[Исходный текст]
----------
Истории

Тюремные записки

Координатор движения «Оборона» рассказывает, как он отсидел 13 суток за участие в акции, которой не было

Олег Козловский в день несостоявшегося Марша несогласных 6 мая был задержан людьми в штатском в центре Москвы, а позже Басманный суд арестовал его на 13 суток за «неподчинение законным требованиям сотрудников милиции». В знак протеста Козловский в тюрьме объявил голодовку.

В ночь на 8 мая меня и еще пятерых арестованных привели в спецприемник на улице Гиляровского. Это был мой день рождения. Ровно в тот момент, когда я родился, у меня из ботинок вынимали шнурки.

На утро я подал официальное заявление, что объявляю голодовку против незаконного решения суда, которую прекращу, только когда все осужденные будут освобождены.
----------
[Выборка данных]
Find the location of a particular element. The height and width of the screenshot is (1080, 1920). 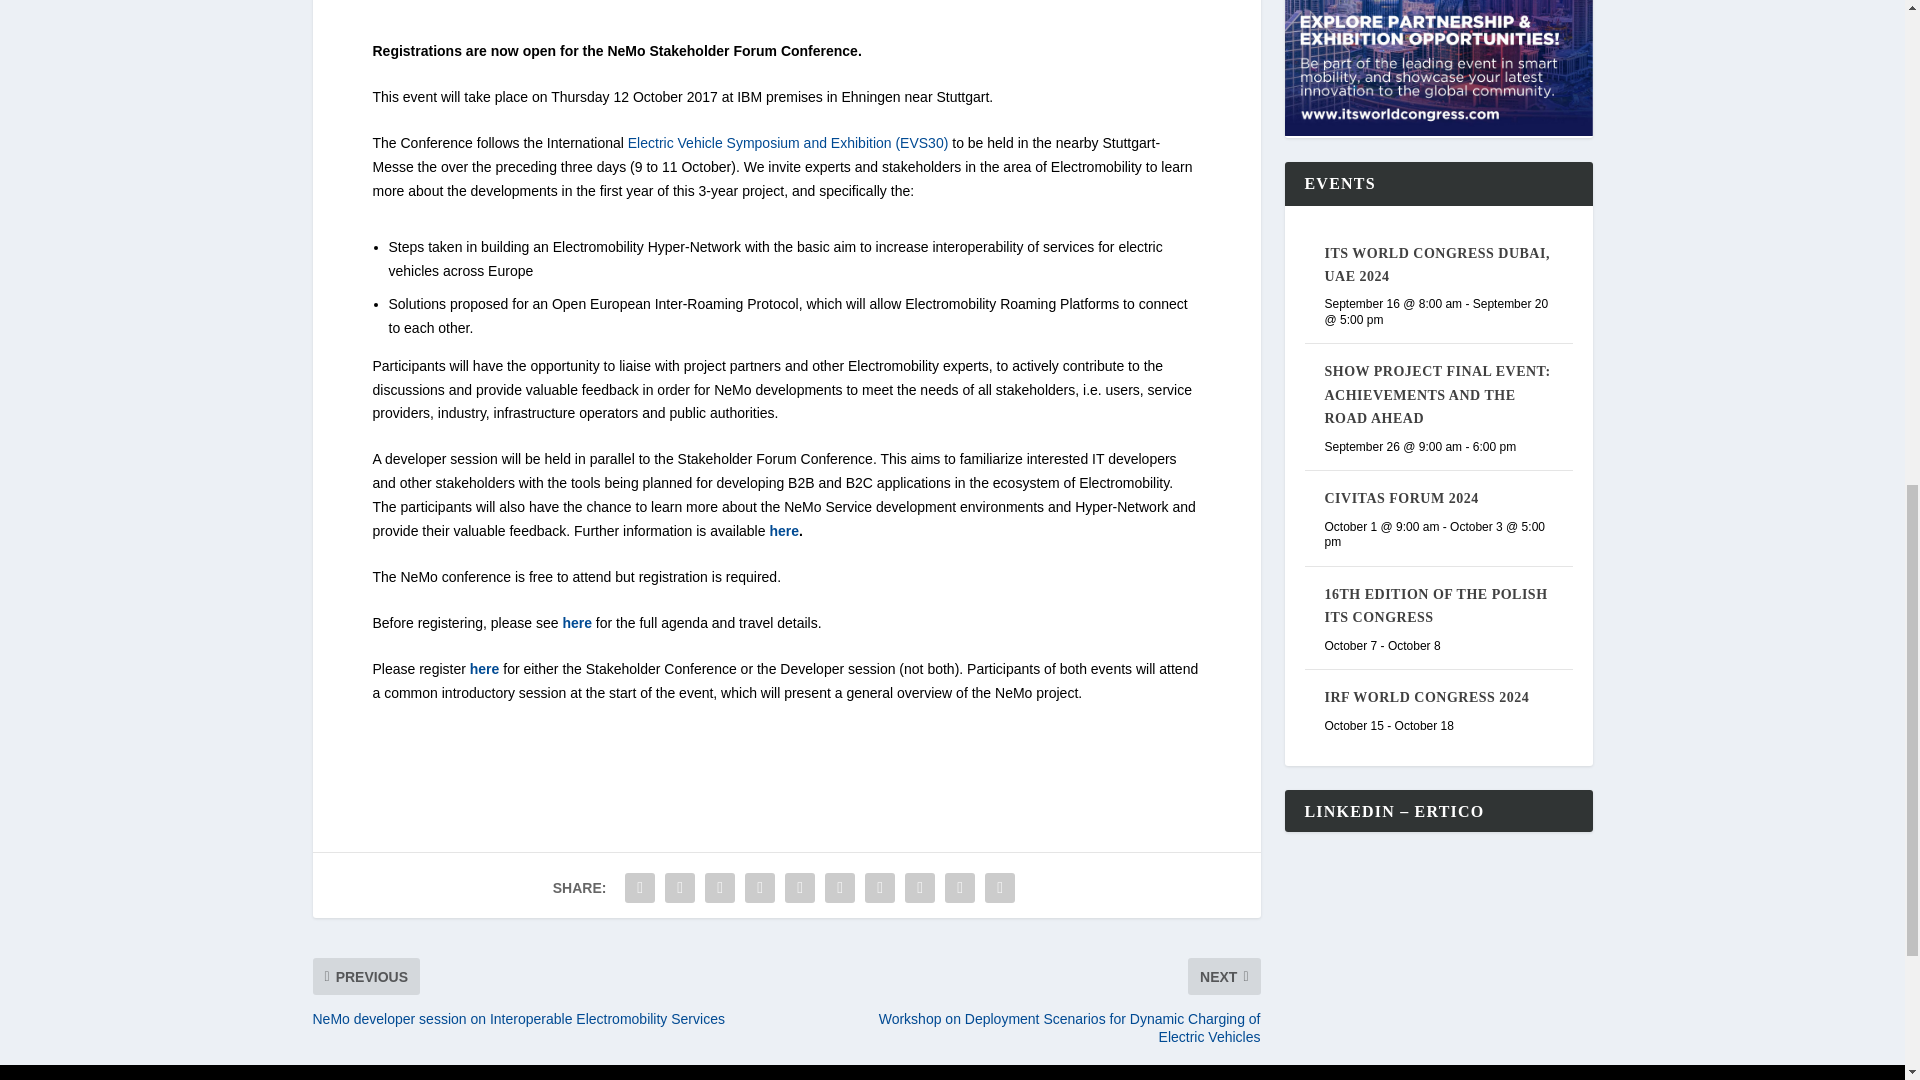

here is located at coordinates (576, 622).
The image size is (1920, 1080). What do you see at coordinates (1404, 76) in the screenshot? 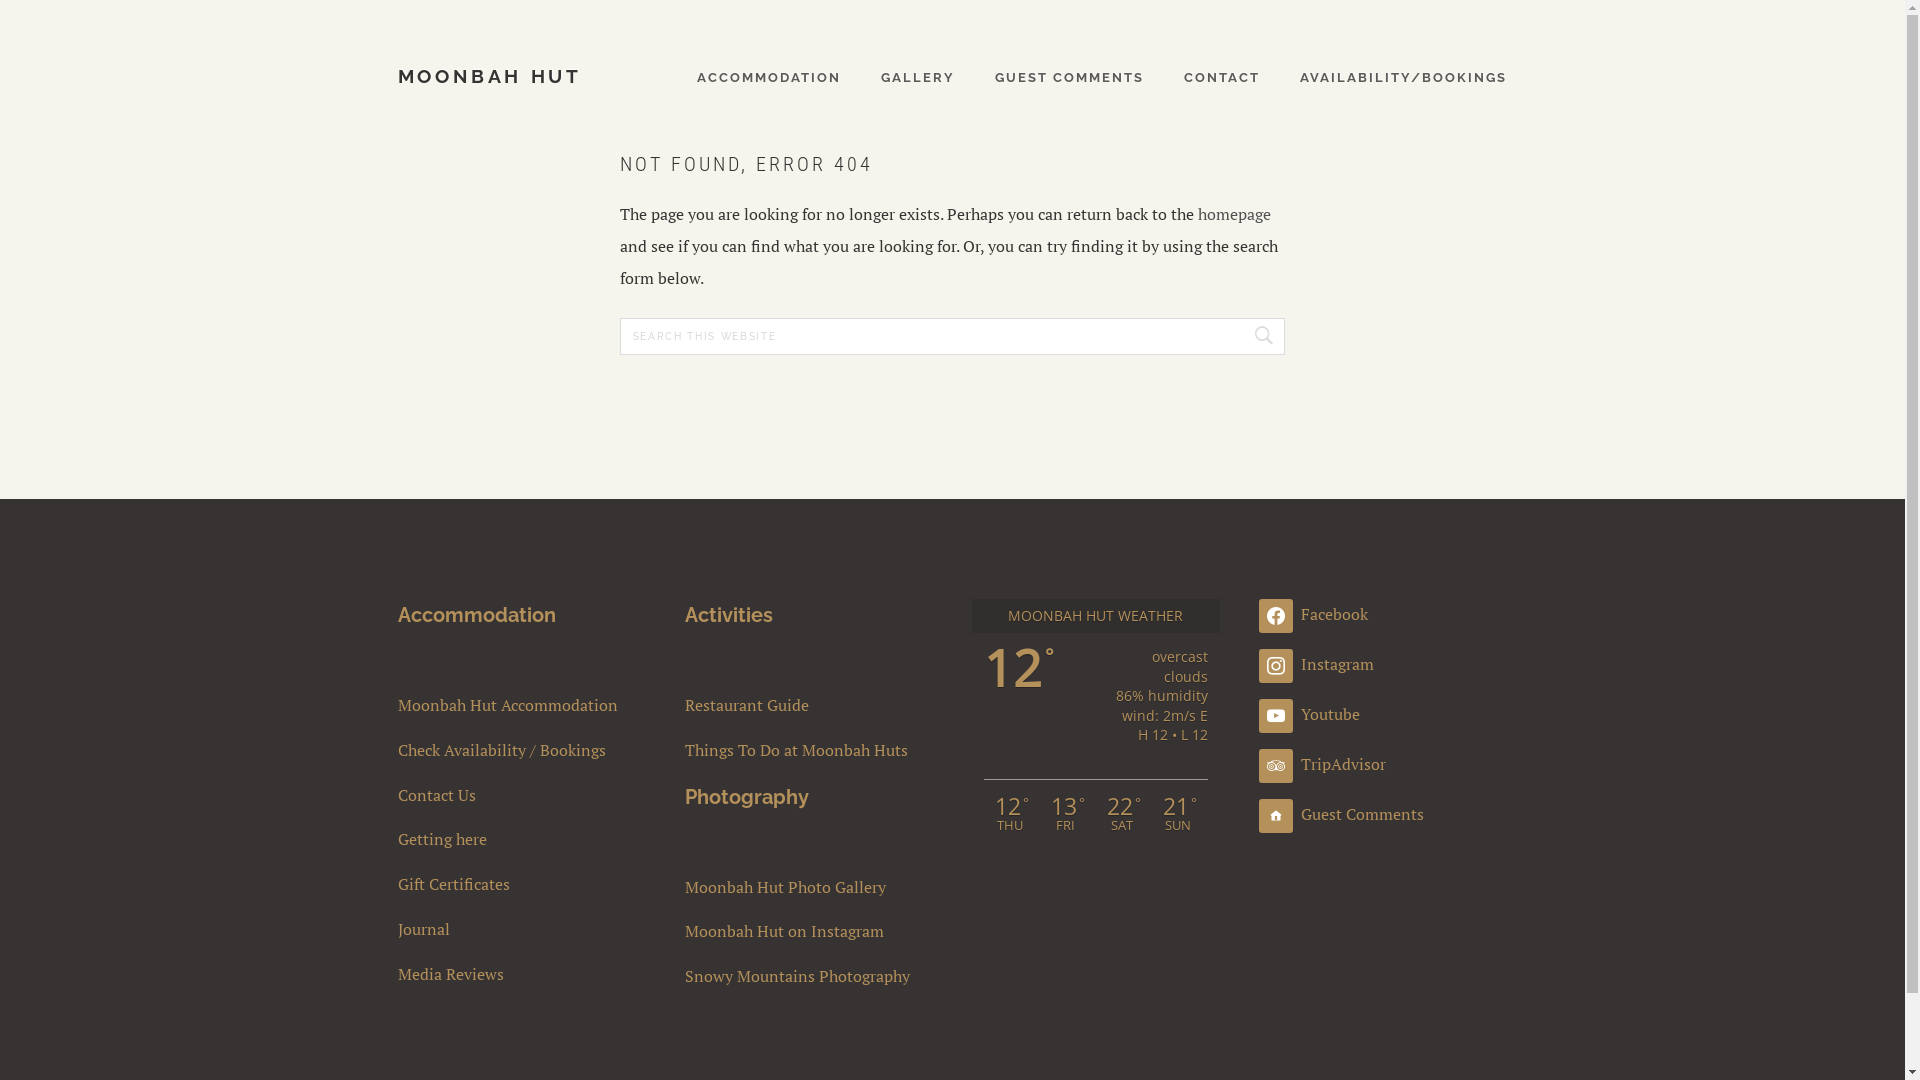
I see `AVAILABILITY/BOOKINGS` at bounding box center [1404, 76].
----------
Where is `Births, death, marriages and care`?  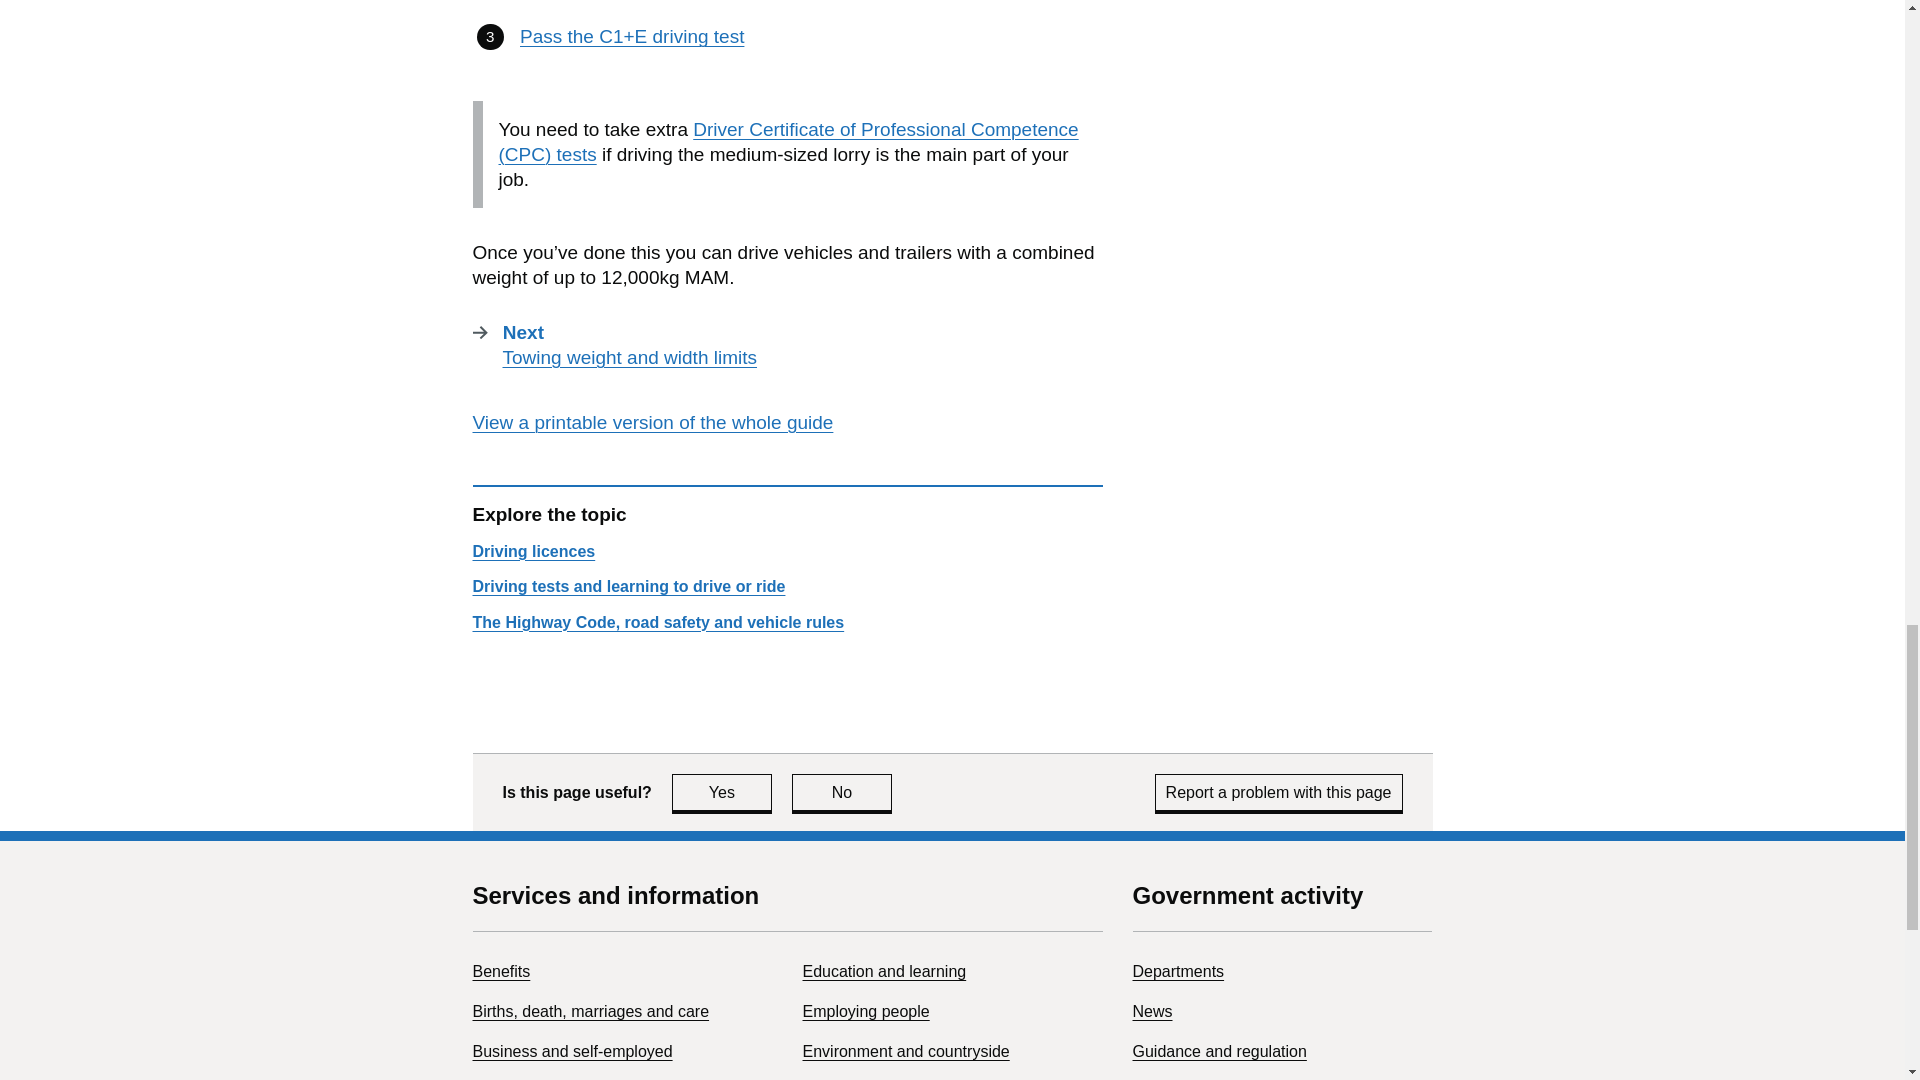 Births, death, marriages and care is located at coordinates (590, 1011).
----------
[Задание 1]
Можете ли вы воспроизвести ещё раз отрывок из тюремных записок, начиная со слов «Олег Козловский в» и вплоть до слов «тюрьме объявил голодовку.»? Перепишите его слово в слово.
[Задание 2]
Продолжите тюремные записки после последнего приведённого в них предложения.

[Ответ 1]
Олег Козловский в день несостоявшегося Марша несогласных 6 мая был задержан людьми в штатском в центре Москвы, а позже Басманный суд арестовал его на 13 суток за «неподчинение законным требованиям сотрудников милиции». В знак протеста Козловский в тюрьме объявил голодовку.

[Ответ 2]
Перевод. Сначала сотрудники спецприемника вели со мной личные беседы. Потом построили всех, как они сами говорят, «политических», и долго рассказывали, что голодовка — это плохо, что за нее нас расселят по разным камерам или вообще развезут по другим распределителям с худшими условиями. В случае прекращения голодовки обещали идти на уступки.

В итоге мы договорились, что нас всех переводят в одну камеру, я забираю заявление, но голодовку все-таки продолжаю.

Пришла адвокат, но ее ко мне не допустили, а меня самого почему-то повезли на Петровку, 38 в сопровождении автобуса с 30 омоновцами и двух машин ДПС. В тот день назначали премьером Путина. И я подумал, что, наверное, у меня второй по крутизне кортеж в стране после него.

Радио вместо книг Распределитель на Петровке, 38 — для уголовников. Но иногда туда сажают осужденных по административке «VIP-персон». Там, к примеру, отбывал арест Каспаров.

Моим соседом по камере оказался Сергей Удальцов, лидер «Авангарда Красной молодежи», досиживающий последние сутки. На следующий день его выпустили, а я десять дней сидел в одиночке, продолжая держать голодовку.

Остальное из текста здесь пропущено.